После Центрального детского был Театр имени Ленинского комсомола. Эти три года кажутся мне самыми горячими, самыми азартными. Чтобы попасть в наш театр, публика не раз ломала двери, а однажды кто-то из зрителей уколол булавкой билетера, чтобы тот отскочил и дал толпе ворваться в театр. Это были бур­ные три года, но они внезапно оборвались. И вот мы попали на тихую маленькую улочку, которая так и называлась — Малая Бронная. Там я проработал почти семнадцать лет. Невероятно, но это так. Там поставил все свои хорошие спектакли.

Самый лучший из всех хороших, мне кажется, «Женитьба». Я придумал этот спектакль, лежа в больнице после инфаркта. Стал вспоминать самую смешную пьесу, а потом, когда мне при­несли «Женитьбу» и я перечитал ее и начал разбирать, оказалось, что она не такая уж и смешная. Но эта смесь веселости с невесе­лостью стала основой спектакля. В такой смеси вообще коренит­ся некий секрет. Наверное, это один из главных секретов жизни. Но в искусстве он не всегда перед тобой раскрывается.

В «Женитьбе» актеры играли один лучше другого, так что было трудно кого-то предпочесть. Все были как на подбор. И это был, кажется, единственный мой спектакль, который я мог смот­реть, сидя в зрительном зале. Теперь «Женитьба» идет совсем в другом составе. Кажется, из прежних исполнителей остались только двое. Мне туда страшно пойти. Вообще всегда неприятно смотреть свои старые спектакли, а этот, такой изменившийся и испорченный, — подавно. Итак, Бронная тоже позади. Она вся у меня теперь почему-то уложилась в «Женитьбу». Хотя столько всего на этой Малой Бронной было поставлено!

Когда я шел на спектакль «Ромео и Джульетта», то всегда за­ворачивал при входе в театр на узенькую тропинку. Это потому, что как-то случайно прошел по этой дорожке, и спектакль закон-

 

чился очень удачно. Тогда на «Ромео и Джульетту» я стал всегда ходить по этой дорожке.

И еще я всегда молил Бога, чтобы летом не было жарко в те дни, когда идет «Ромео и Джульетта». Чаще всего кто-то слышал меня, и погода устанавливалась прохладная.

Шекспира трудно играть в жаркую погоду. Но вообще шекспи­ровский спектакль надо поставить так, чтобы и в жару его легко было и играть, и смотреть. Должно быть поставлено очень суще­ственно, но легко.

Читаю статью Марка Захарова о необходимости организа­ционных и экономических перемен в театре и ловлю себя на сложных и разных мыслях. Хорошо, что стали появляться такие остроумные статьи о нашем трудном деле. Захаров— художник, режиссер, и я уверен, что за его иронией скрывается достаточно тяжелый опыт. На зависть легко рассуждает он о театральной эко­номике. Я бы так не смог. Наверное, он или как-то особенно по­грузился в эту область, или так «экономически» устроена у него голова, но с одинаковым азартом он отдает свою мысль и финан­сово-организационным делам, и художественным. Впрочем, на этот раз — только организационным.
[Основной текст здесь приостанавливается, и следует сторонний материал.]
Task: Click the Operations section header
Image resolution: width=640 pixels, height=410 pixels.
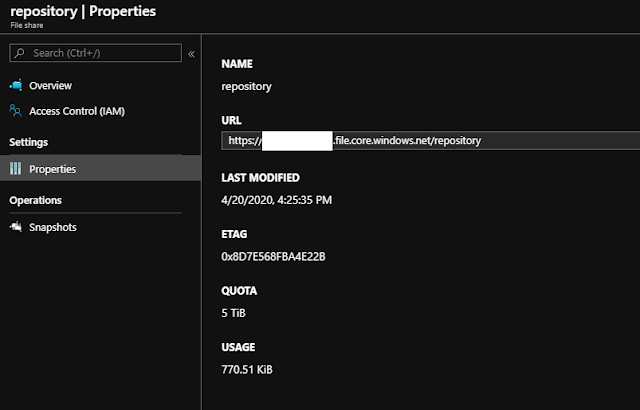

Одно с другим тесно связано на пракгике, это понятно. Но, может быть, оттого, что я всегда вынужден был принимать театр, в котором работаю, как некую неизменную данность, я не думал ни о каких организационных переменах. Не разрабатывал ника­ких проектов. Не вносил никаких предложений.
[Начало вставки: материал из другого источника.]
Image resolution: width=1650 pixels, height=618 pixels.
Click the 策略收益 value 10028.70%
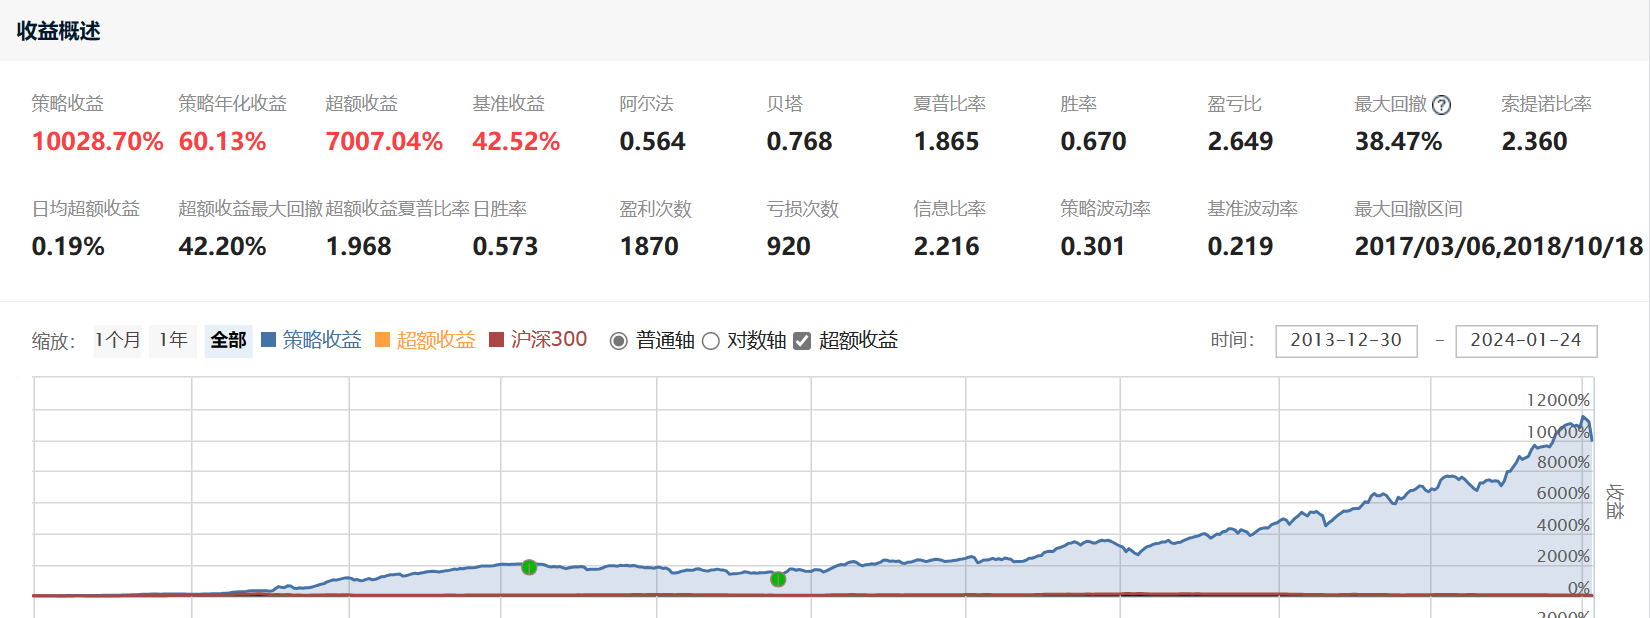(97, 142)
А куда было их вносить? В дирекцию? Но кто из нас не знает, что за директором тянется нескончаемая цепочка работников управления и министерств и даже самый расположенный к искус­ству представитель этой цепочки есть только ее звено, которое ровным счетом ничего не решает?

Накопив какой-то опыт в общении с этой системой, я стре­мился, честно говоря, к одному— держаться от нее подальше. То, что я называю цепочкой, совсем не похоже на изящное юве­лирное изделие. Это цепь, а не цепочка, это никакое не украше­ние, а довольно страшное сцепление тяжелых и тягостных звень­ев. Тронешь одно — грозно зазвучит другое.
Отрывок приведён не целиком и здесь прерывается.